Numa altura em que se ouviu o Prof. Marcelo a falar das “culpas” dos portugueses pela escravatura, chegando ao ponto de exigir indemnizações pelo passado, cabe dar uns esclarecimentos, porque a história não é feita de emoções, nem é de plasticina para se moldar conforme as modas e conveniências politicas.
A rejeição da escravatura está bem interiorizada na cultura Ocidental, pois foi ela que a aboliu. Não necessita de “motivações”. A classificação de “crimes contra as pessoas” está consignada em leis e tratados antiescravista sucessivamente aprovados de há 200 anos, em toda parte do ocidente. Não precisa ser reactivada.
Afirma a extrema-esquerda que Portugal teve um papel pioneiro no tráfico de escravos. Teve sim, mas apenas no Atlântico, a partir do séc. XV. Ora o tráfico de escravos é muito anterior a esse período e extravasa esta zona do globo. A palavra “escravo” vem do eslavo, isto, é da gente que era vendida, incluindo brancos, no séc. IX, no mundo islâmico.

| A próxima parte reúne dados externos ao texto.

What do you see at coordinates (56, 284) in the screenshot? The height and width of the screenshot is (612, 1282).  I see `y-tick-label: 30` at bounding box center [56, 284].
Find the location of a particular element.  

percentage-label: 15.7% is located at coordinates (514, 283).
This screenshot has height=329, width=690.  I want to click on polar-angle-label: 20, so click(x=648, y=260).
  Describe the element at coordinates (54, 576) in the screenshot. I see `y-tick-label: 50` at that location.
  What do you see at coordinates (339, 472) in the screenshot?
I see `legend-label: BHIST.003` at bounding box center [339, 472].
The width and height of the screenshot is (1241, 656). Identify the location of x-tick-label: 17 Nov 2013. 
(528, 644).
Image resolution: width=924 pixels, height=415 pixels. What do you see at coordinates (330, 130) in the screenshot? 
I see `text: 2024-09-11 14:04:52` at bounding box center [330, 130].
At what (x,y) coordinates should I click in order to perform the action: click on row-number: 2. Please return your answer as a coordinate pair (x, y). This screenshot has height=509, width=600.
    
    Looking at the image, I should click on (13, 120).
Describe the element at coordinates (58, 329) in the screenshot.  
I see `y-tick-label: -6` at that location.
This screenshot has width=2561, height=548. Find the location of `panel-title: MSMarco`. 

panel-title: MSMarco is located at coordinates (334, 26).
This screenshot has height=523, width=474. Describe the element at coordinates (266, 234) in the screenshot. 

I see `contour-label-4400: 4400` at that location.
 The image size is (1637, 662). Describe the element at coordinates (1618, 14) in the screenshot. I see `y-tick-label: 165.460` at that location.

Antes dos portugueses se terem envolvido no comércio de escravos, já os muçulmanos o praticavam em larga escala através do Saara, do Indico e do mar Vermelho. Os egípcios construíram as pirâmides como? Com escravos negros.
É lembrar os ataques dos nómadas da estepe eurasiática às civilizações agrárias da periferia que duraram cerca de dois mil anos. Será que a Mongólia deve um pedido de desculpas à Rússia, Irão ou à China? O Médio Oriente vai exigir indemnizações ao Uzbequistão pelas campanhas de Tamerlão, que causaram 17 milhões de mortos?
Ora o tráfico de escravos teve dois protagonistas: os africanos, que já o praticavam antes da chegada dos portugueses e Portugal (e outras nações ocidentais, tais como a Inglaterra, por exemplo). A verdade é que à época, mesmo se quisessem, os ocidentais não tinham meios para capturar e acorrentar os habitantes de Africa. Não eram meia dúzia de marinheiros que se aventuravam por território adentro para capturar indígenas. Eram as próprias chefias africanas que os escravizavam e as vendiam. Que tal começar por exigir indemnizações aos seus?
Ora é preciso compreender a história segundo os padrões morais da época. Antes dos finais de setecentos, a escravatura não era crime em parte nenhuma do mundo. Todos a praticavam, incluindo os africanos que hoje tanto se queixam. Os homens bons e juntos podiam considerar a escravatura infeliz e lamentável, mas era admitida, quando não incentivada, pelo costume, pela política e pela lei.
Poderão dizer: mas a escravatura era considerada crime pelos próprios escravos? Será? Os factos provam o contrário. Não sabemos como os escravos pensavam mas sabemos como agiam. Quem estudar a história da escravatura encontrará escravos e libertos que tinham os seus próprios escravos. Escravos que uma vez libertados, iam traficar escravos para as costas de Africa. E escravos que fugiam e que, uma vez livres, possuíam escravos nos territórios que dominavam em Africa.
Mas os que nos séculos XV a XVIII praticaram a escravatura (ou pactuaram com ela) tanto em África como na Europa, Ásia e América, agiram porque em nenhuma parte do mundo a escravatura era considerada crime.
Portanto, os escravos também consideravam a escravatura legítima e agiam em conformidade com o resto do mundo. Eram os africanos que forneciam pessoas já escravizadas aos compradores ocidentais. O que se traduz no seguinte: Não eram comprados homens livres. Aquela ideia romântica que antes da chegada dos portugueses viviam todos livres e felizes é totalmente errada. Eram violentos uns com os outros, matavam-se, escravizavam e vendiam-nos sem dó nem piedade.
Dito isto, não podemos aplicar a classificação de crime a práticas que à época, não eram classificadas como tal. E também não podemos onerar e responsabilizar os actuais descendentes de putativos crimes que não o eram. Se, por absurdo, decidíssemos criminalizar determinadas práticas retroactivamente, quais e como escolheríamos?
Só começou a ser crime a partir de finais do século XVIII e graças ao advento e triunfo de uma nova ideologia e de um movimento nascido pelos Brancos do ocidente: o abolicionismo.